If current employment trends continue, 80 percent of my peers will soon forgo the opportunity to use their legal education to help others and instead choose to work at a law firm to help maintain the $180,000 median starting salary top law school graduates are so proud to have. Yes, the two choices are mutually exclusive. Doing pro bono hours on the side hardly mitigates the damages of representing the likes of Chevron and Lockheed Martin. It’s easy to believe the burden of student debt is the most common reason for why so many well-intentioned law students give up on public interest careers, but the true reason is more foundational, and rooted in a legal education that fosters and rewards apathy.
This is in contrast to the popular narrative in which a legal education is supposed to give law students the tools to challenge racial, gender and sexual discrimination, protect families from being separated at the border and push for criminal legal reform; when instead, our nation’s top law schools merely specialize in teaching professional indifference. Duncan Kennedy, a Harvard Law professor, explained how the standard legal curriculum “seems to consist of learning rules … while rooting for the occasional judge who seems willing to make them marginally more humane. The basic experience is of double surrender: to a passivizing classroom experience and to a passive attitude toward the content of the legal system.” Apathy is the natural consequence of this “passive attitude” that reduces people, history and context to a backdrop in an endless series of exercises designed to teach us how to detach the human experience from our “objective analysis” of the law.
For example, when we read a case about a coal-mining factory opening up next to a residential area, we are taught to resist our intuition of asking whether it is wrong for the coal company to pollute the neighborhood. Instead, we are conditioned to simply ignore socioeconomic inequities and racial undercurrents and make a legal determination that merely applies precedent to reach an efficient outcome. In doing so, we ignore the fact that established law is inconsistent — not based on any set principles, discriminates arbitrarily, and favors efficiency and the status quo over the dignity of individuals.
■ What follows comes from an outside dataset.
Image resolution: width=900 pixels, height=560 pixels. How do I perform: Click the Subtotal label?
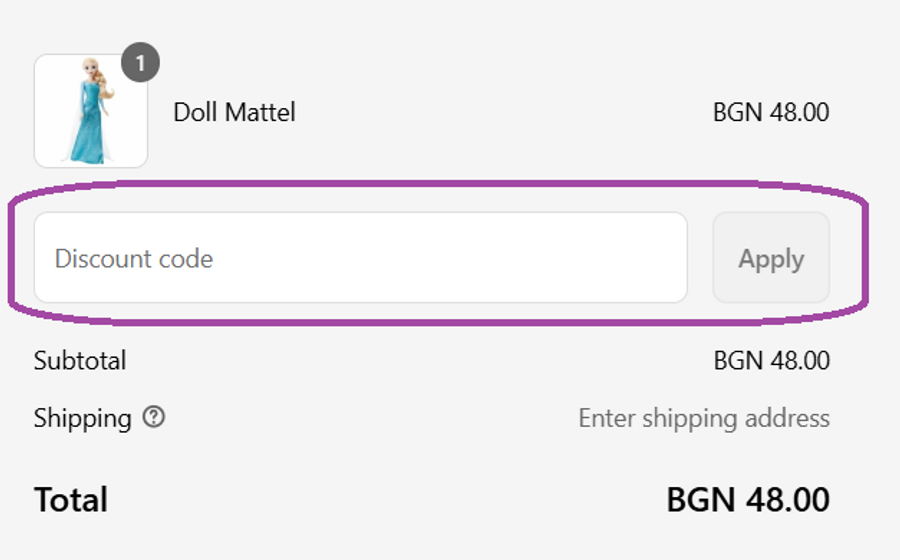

In the best-case scenario, this learned-apathy turns law students into neutral observers of injustice. At worse, they become gears and cogs in a system of injustice themselves. These outcomes reflect the grade-school premises we are taught to accept in law school: That the law is fundamentally good, that those who break it are fundamentally bad, and that our job as lawyers is simply to apply the law, not change it. These are inherently conservative notions that both liberals and conservatives learn to internalize in law school. Classroom debates rarely reflect the left vs. right divide we would expect them to. Instead, professors deny and de-emphasize the political character of legal decisions, and as a consequence, judges from both sides of the isle are religiously venerated in our classrooms, regardless of the impact their decisions may have had on the most vulnerable members of our society.
Only a small percentage of law students are able to counter this subtle indoctrination, and like Frankenstein’s monster, apathetic lawyers are soon created by a system in denial of the damages of its progeny. These apathetic lawyers value efficiency over justice, they commend impartiality in the face of oppression and they advocate for laws that are consistently applied, even if they are morally reprehensible. These lawyers occupy all three branches of our government and refuse to challenge the morality of the laws they are protecting.
To counter this trend, law schools must systematically change their curriculums to prioritize human dignity over legal continuity and empower students to use their legal education to help the disenfranchised, not merely grovel at the halls of the already powerful. Meanwhile, the thousands of law students who are enrolling in classes over the next few months must do everything they can to preserve the empathy that inspired them to pursue this career in the first place.